TEXTE PRÉSENTÉ:
Jugés compatibles avec les matières organiques du sol, les digestats solides peuvent donc être valorisés pour l’épandage agricole, directement ou après compostage. SEDE Environnement, Ovive, Setec énergie environnement, proposent des solutions opérationnelles à cet égard. Plusieurs procédés peuvent être couplés à la méthanisation et permettent d’hyginéniser les boues avant un retour au sol. Suez biologique Digelis™ BH, l’hydrolyse thermique Digelis™ TH ou l’Ultra-déshydratation Dehydris™ Ultra. Ces procédés apportent une sécurité sanitaire supplémentaire pour le retour au sol.
Grâce au couplage de l'hydrolyse thermique et de la digestion anaérobie, Bio Thelys™ de Veolia Water Technologies, offre des performances supérieures à une digestion classique, et permet d'optimiser le traitement des boues, en produisant 25 à 35 % de matières sèches en moins et 30 à 50 % de biogaz en plus. « Les boues déshydratées subissent une phase d'hydrolyse thermique en batch, durant laquelle de la vapeur est injectée, dans des réacteurs opérant sous des conditions spécifiques de pression (9 bar) et de température (165 °C) pendant environ 30 minutes » explique Germain Bredin, expert Boue - Direction technique FBS chez Veolia Water Technologies. « L'hydrolyse thermique est réalisée sur tout ou partie du flux de boues avant digestion. Cette configuration permet de diviser par 2 à 3 le volume des digesteurs, de réduire la quantité de boues et garantir leur hygiénisation tout en augmentant la production de biogaz. Il est alors possible de soulager un digesteur saturé et de doubler sa capacité de traitement. L'installation d'un digesteur supplémentaire peut ainsi être évitée ».
Rentabiliser la méthanisation même sur des usines de petites tailles
Alors que l’accélération des projets de méthanisation est inscrite dans le Plan Climat Air-Énergie Territorial (PCAET) applicable à l’ensemble des intercommunalités de plus de 20.000 habitants, il n’est pas rare d’entendre dire que la filière considérée « à haute performance matière, énergétique et environnementale » requiert toutefois une taille critique, et que son efficacité sur des petites structures reste à démontrer en l’absence de quantité suffisante de déchets.
« De mon expérience, parler de rentabilité pour un projet de méthanisation dans le cadre du service public de l’épuration des EU ne me semble pas approprié, estime Jacques Wiart, méthanisation, Ingénieur Expert national à l’Ademe. Cela fait sens dans le secteur privé, comme un choix possible de projet par rapport à d’autres choix possibles, mais pas dans le cadre de service public : ici il s’agit de retenir la filière la “mieux-disante environnementale” pour traiter les boues et assurer leur meilleur traitement intermédiaire, avant le chaînon suivant de valorisation ou d’élimination finale. Tout en restant dans une optimisation et une maîtrise de la dépense publique, et in fine un prix de l’eau acceptable par l’usager. C’est dans cette logique que le processus de décision doit intervenir, la problématique PCAET ou TEPOS pouvant être un argument supplémentaire pour les élus ».

ITEMS AFFICHÉS:

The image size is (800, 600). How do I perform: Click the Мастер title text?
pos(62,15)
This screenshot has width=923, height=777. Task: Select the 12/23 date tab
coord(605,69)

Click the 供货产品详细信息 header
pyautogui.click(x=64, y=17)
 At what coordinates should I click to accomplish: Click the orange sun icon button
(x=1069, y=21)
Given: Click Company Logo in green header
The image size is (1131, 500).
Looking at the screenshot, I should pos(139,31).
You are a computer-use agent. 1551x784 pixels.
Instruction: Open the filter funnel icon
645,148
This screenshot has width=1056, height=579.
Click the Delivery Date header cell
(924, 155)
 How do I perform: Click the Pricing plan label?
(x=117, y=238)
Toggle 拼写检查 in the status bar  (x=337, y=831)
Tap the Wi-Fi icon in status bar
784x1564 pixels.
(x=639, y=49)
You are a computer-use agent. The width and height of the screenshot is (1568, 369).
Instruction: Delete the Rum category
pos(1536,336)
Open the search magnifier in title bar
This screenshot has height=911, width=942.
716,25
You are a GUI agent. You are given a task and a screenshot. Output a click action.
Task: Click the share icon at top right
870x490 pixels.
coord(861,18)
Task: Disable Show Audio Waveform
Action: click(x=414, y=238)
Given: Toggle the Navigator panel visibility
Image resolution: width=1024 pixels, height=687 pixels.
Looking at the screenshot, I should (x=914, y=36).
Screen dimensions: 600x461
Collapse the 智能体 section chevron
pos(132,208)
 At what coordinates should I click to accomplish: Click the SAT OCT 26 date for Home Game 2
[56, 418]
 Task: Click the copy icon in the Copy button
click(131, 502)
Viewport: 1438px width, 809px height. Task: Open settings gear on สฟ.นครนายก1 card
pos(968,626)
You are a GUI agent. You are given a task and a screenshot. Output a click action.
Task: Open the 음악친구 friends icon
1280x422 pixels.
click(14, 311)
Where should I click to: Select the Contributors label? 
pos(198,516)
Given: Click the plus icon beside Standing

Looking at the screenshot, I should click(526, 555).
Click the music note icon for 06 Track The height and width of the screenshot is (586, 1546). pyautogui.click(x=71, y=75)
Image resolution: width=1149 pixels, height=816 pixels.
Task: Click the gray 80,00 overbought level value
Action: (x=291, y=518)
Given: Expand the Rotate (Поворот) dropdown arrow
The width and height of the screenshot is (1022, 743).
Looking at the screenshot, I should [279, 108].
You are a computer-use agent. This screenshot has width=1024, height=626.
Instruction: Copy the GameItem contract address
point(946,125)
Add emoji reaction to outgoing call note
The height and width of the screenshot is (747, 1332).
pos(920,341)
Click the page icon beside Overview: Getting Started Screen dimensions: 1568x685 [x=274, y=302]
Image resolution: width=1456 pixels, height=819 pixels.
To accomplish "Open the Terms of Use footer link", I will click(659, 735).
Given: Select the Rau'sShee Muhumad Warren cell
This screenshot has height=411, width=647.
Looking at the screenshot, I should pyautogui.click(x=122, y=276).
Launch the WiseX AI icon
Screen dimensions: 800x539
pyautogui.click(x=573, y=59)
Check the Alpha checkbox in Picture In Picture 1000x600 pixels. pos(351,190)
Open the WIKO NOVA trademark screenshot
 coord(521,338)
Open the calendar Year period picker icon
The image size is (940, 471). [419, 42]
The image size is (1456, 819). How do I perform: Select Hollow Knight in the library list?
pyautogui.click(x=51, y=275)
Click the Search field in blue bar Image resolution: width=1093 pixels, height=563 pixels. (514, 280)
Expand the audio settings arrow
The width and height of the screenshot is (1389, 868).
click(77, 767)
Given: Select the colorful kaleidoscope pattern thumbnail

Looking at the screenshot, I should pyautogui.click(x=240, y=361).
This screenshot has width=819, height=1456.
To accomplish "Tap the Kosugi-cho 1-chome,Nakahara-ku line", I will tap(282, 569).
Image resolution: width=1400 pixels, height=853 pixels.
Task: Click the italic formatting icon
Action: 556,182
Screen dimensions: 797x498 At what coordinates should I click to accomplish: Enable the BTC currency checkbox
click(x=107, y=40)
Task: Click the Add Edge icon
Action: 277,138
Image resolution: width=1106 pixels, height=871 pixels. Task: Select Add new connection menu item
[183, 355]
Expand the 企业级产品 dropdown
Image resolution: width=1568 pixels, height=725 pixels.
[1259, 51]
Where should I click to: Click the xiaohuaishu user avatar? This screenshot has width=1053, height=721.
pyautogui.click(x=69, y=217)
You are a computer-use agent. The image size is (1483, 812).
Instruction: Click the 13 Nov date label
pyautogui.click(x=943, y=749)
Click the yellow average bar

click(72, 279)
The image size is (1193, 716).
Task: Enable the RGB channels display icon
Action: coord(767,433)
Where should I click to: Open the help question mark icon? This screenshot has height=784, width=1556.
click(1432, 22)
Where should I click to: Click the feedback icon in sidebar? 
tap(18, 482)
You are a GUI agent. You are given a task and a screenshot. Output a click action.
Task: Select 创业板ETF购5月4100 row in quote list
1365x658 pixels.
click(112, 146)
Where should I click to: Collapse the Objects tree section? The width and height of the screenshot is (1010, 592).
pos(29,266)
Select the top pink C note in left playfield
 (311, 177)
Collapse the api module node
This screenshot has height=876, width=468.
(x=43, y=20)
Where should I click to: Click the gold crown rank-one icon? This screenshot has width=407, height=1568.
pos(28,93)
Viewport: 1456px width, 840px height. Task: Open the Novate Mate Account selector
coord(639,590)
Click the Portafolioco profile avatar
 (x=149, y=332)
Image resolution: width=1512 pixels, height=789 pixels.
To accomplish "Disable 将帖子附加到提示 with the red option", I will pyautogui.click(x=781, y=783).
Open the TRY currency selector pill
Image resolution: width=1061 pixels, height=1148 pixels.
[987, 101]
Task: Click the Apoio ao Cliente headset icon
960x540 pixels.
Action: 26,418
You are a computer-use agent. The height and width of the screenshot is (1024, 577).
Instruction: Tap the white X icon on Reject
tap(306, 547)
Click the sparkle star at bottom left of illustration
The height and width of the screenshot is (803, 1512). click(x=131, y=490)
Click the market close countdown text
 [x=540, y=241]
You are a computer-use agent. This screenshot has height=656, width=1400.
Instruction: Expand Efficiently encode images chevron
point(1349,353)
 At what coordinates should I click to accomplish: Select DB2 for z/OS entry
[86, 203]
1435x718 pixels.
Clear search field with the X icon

TRAVAIL DEMANDÉ 1:
Dans le texte sur la méthanisation des boues, à quelle température fonctionnent les réacteurs d'hydrolyse thermique de Bio Thelys™ ?
TRAVAIL DEMANDÉ 2:
Écrivez la suite du texte sur la méthanisation des boues, juste après sa dernière phrase.
Les items n'ont aucun rôle dans ce travail.

RÉPONSE ATTENDUE 1:
À 165 °C.

RÉPONSE ATTENDUE 2:
En deçà de 20.000 EH, la méthanisation ne serait donc pas la plus pertinente par comparaison avec une filière aération prolongée. Veolia Water Technologies propose ses solutions d’hydrolyse thermique positionnées en amont ou en aval de la digestion. « 17 sites au travers le monde sont équipés des technologies BIOTHELYS® et EXELYS®. Le séchage thermique BIOCO® reste toujours une alternative pertinente pour l’hygiénisation et la réduction des tonnages de boues évacués », rappelle Germain Bredin, Expert Boue à la direction technique FBS chez Veolia Water… Sauf richesse particulière de l’EPCI.
« Nous pouvons qualifier l’efficacité d’une méthanisation par la réduction de matière qu’elle permet et la production de biogaz. Plus les intrants sont organiques et facilement méthanisables plus la production de biogaz et la réduction de matière sont importants. Ainsi, l’efficacité de la méthanisation n’est pas une question de taille de steu mais de type de boues ou plus largement de qualité d’intrants » nuance Christelle Metral chez Suez.
Ainsi, la diffusion des procédés de méthanisation est souvent fonction des contextes locaux en termes de contraintes de rejets, de coûts d’élimination des boues et de conditions de rachat de l’énergie produite à partir de biogaz. Au plan quantitatif, l’anaérobie couvre facilement les besoins industriels : des unités susceptibles d’éliminer jusqu’à 500 t/jour de DCO peuvent être mises en service. Le problème réside plutôt dans le domaine des petits besoins, inférieurs à 1 t/jour.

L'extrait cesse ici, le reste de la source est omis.